▶ _Passage provided_:
To start, we build a RAG pipeline. We will be using LangChain strictly for creating the retriever and retrieving the relevant documents. The overall pipeline does not use LangChain. LangSmith works regardless of whether or not your pipeline is built with LangChain.

**Note** in the below example, we return the retrieved documents as part of the final answer. 

In [None]:
%capture --no-stderr
! pip install langsmith langchain-community langchain chromadb tiktoken

In [27]:
from dotenv import load_dotenv, find_dotenv
import os
_ = load_dotenv(find_dotenv())

OPENAI_API_KEY  = os.getenv('OPENAI_API_KEY')
LANGCHAIN_API_KEY = os.getenv("LANGCHAIN_API_KEY")
HUGGINGFACEHUB_API_TOKEN = os.getenv("HUGGINGFACEHUB_API_TOKEN")

We build an `index` using a set of LangChain docs.

In [39]:
### INDEX

from bs4 import BeautifulSoup as Soup
from langchain_community.vectorstores import Chroma
from langchain_openai import OpenAIEmbeddings
from langchain_community.document_loaders.recursive_url_loader import RecursiveUrlLoader
from langchain_text_splitters import RecursiveCharacterTextSplitter

# Load
url = "https://python.langchain.com/v0.1/docs/expression_language/"
loader = RecursiveUrlLoader(
    url=url, max_depth=20, extractor=lambda x: Soup(x, "html.parser").text
)
docs = loader.load()

# Split
text_splitter = RecursiveCharacterTextSplitter(chunk_size=1500, chunk_overlap=200)
splits = text_splitter.split_documents(docs)

# Embed
vectorstore = Chroma.from_documents(documents=splits, embedding=OpenAIEmbeddings())

# Index
retriever = vectorstore.as_retriever()

Next, we build a `RAG chain` that returns an `answer` and the retrieved documents as `contexts`.

In [41]:
### RAG

import openai
from langsmith import traceable
from langsmith.wrappers import wrap_openai


class RagBot:
    def __init__(self, retriever, model: str = "gpt-4-0125-preview"):
        self._retriever = retriever
        # Wrapping the client instruments the LLM
        self._client = wrap_openai(openai.Client())
        self._model = model

    @traceable()
    def retrieve_docs(self, question):
        return self._retriever.invoke(question)

    @traceable()
    def get_answer(self, question: str):
        similar = self.retrieve_docs(question)
        response = self._client.chat.completions.create(
            model=self._model,
            messages=[
                {
                    "role": "system",
                    "content": "You are a helpful AI code assistant with expertise in LCEL."
                    " Use the following docs to produce a concise code solution to the user question.\n\n"
                    f"## Docs\n\n{similar}",
                },
                {"role": "user", "content": question},
            ],
        )

        # Evaluators will expect "answer" and "contexts"
        return {
            "answer": response.choices[0].message.content,
            "contexts": [str(doc) for doc in similar],
        }


rag_bot = RagBot(retriever)

(Stored items from a collection)
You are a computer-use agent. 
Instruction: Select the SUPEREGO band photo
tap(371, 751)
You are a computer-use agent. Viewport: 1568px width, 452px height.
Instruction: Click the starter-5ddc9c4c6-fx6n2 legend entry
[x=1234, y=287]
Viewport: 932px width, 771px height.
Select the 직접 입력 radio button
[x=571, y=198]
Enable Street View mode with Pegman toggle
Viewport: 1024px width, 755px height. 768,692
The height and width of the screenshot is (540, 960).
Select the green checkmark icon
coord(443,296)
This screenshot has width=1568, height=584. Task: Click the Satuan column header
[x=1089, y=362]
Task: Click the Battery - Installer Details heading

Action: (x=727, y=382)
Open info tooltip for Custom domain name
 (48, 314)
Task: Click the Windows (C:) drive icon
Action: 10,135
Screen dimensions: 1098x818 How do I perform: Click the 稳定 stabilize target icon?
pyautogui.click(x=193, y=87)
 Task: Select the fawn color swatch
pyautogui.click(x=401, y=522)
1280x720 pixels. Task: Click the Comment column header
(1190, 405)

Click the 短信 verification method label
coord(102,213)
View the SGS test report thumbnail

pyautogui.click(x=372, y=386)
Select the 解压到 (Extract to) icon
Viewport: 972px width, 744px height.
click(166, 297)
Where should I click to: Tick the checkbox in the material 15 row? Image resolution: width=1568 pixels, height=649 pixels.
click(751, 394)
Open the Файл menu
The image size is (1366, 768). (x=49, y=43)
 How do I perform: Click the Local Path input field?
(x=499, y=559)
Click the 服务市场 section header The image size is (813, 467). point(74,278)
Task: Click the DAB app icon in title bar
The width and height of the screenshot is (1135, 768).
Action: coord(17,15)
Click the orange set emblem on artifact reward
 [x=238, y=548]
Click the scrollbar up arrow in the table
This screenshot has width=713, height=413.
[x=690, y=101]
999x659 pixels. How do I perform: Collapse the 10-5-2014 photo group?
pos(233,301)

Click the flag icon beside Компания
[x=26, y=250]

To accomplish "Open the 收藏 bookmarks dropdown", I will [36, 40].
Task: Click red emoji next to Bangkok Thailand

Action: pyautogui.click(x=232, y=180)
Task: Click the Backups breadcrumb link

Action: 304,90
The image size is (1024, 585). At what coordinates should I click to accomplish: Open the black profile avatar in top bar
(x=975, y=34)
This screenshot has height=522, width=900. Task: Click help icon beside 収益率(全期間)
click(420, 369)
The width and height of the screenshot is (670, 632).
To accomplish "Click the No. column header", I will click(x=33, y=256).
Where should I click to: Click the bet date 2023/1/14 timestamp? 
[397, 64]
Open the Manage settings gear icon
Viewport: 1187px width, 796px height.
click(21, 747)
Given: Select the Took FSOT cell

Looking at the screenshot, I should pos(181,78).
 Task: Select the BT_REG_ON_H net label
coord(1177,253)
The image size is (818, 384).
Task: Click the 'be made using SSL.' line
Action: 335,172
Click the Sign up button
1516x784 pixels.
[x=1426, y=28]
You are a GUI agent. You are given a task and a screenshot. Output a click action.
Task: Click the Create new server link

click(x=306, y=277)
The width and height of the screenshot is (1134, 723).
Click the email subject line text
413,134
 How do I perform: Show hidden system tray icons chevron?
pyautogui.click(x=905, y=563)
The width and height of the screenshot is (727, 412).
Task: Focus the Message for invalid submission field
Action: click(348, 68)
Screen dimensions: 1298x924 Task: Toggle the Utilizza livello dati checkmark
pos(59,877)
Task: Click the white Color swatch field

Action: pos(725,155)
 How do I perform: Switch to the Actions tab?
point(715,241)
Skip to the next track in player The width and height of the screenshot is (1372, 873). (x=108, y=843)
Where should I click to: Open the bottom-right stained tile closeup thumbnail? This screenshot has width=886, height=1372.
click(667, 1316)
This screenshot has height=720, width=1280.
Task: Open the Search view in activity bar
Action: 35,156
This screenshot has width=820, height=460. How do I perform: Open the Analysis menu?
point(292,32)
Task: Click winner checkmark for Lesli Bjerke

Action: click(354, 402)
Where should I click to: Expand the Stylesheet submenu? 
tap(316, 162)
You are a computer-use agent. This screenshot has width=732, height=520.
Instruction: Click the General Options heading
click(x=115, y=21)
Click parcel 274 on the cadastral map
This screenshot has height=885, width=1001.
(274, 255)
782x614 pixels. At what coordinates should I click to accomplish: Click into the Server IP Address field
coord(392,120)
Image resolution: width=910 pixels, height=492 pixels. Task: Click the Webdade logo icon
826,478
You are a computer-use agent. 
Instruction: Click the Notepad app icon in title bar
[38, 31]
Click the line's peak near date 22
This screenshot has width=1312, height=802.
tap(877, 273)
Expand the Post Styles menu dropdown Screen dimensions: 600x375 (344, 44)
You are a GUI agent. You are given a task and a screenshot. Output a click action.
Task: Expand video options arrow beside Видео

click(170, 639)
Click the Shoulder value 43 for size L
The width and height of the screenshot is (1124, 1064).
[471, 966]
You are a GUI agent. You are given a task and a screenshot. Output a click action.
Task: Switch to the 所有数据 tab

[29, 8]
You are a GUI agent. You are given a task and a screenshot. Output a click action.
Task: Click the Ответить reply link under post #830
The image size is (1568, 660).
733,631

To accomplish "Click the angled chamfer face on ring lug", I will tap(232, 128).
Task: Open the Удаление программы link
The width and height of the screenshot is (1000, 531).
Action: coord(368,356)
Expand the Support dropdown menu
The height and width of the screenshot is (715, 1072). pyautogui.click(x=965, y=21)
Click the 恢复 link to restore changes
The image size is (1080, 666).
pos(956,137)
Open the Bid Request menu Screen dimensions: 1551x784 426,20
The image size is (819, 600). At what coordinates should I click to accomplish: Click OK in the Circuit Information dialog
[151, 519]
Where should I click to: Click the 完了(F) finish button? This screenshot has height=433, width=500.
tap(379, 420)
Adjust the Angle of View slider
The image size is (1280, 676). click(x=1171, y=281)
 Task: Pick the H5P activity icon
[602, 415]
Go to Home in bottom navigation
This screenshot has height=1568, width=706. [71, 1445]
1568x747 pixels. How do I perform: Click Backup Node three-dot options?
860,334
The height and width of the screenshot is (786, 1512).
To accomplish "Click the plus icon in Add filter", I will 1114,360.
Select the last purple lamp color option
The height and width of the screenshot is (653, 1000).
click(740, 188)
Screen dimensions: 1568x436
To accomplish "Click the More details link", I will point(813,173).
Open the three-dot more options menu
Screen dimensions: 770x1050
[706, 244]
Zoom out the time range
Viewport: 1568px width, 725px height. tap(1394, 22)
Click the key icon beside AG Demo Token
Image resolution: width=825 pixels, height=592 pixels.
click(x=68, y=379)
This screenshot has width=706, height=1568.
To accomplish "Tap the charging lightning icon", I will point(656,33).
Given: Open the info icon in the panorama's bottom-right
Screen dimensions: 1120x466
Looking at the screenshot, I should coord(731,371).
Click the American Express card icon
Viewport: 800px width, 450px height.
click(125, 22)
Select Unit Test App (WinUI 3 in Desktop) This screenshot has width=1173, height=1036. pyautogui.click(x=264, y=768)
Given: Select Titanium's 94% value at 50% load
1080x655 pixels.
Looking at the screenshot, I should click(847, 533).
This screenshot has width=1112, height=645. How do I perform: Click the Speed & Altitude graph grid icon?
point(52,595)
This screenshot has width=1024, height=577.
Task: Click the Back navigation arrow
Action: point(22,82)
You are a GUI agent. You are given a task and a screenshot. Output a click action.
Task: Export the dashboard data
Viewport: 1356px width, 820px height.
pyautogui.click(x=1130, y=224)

▶ _Task item 1_:
Using the RAG pipeline excerpt, answer these:
(a) For what two things is LangChain used?
(b) What chunk size does the text splitter use?
(c) What model does RagBot use unless another is given?
▶ _Task item 2_: According to the RAG pipeline excerpt, why does get_answer return its result under the keys "answer" and "contexts"?
▶ _Task item 3_:
Do these statements agree with the RAG pipeline excerpt? Answer yes or no for each, and quote the words that decide it.
(a) The overall pipeline is built with LangChain.
(b) The retrieved documents are returned as part of the final answer.
(c) LangSmith works only when the pipeline is built with LangChain.

▶ _Your response 1_:
(a) Creating the retriever and retrieving the relevant documents.
(b) 1500.
(c) "gpt-4-0125-preview".

▶ _Your response 2_: It uses those keys because evaluators will expect "answer" and "contexts". The "answer" holds the model's reply, and "contexts" holds the retrieved documents as strings.

▶ _Your response 3_:
(a) No: "The overall pipeline does not use LangChain."
(b) Yes: "we return the retrieved documents as part of the final answer."
(c) No: "LangSmith works regardless of whether or not your pipeline is built with LangChain."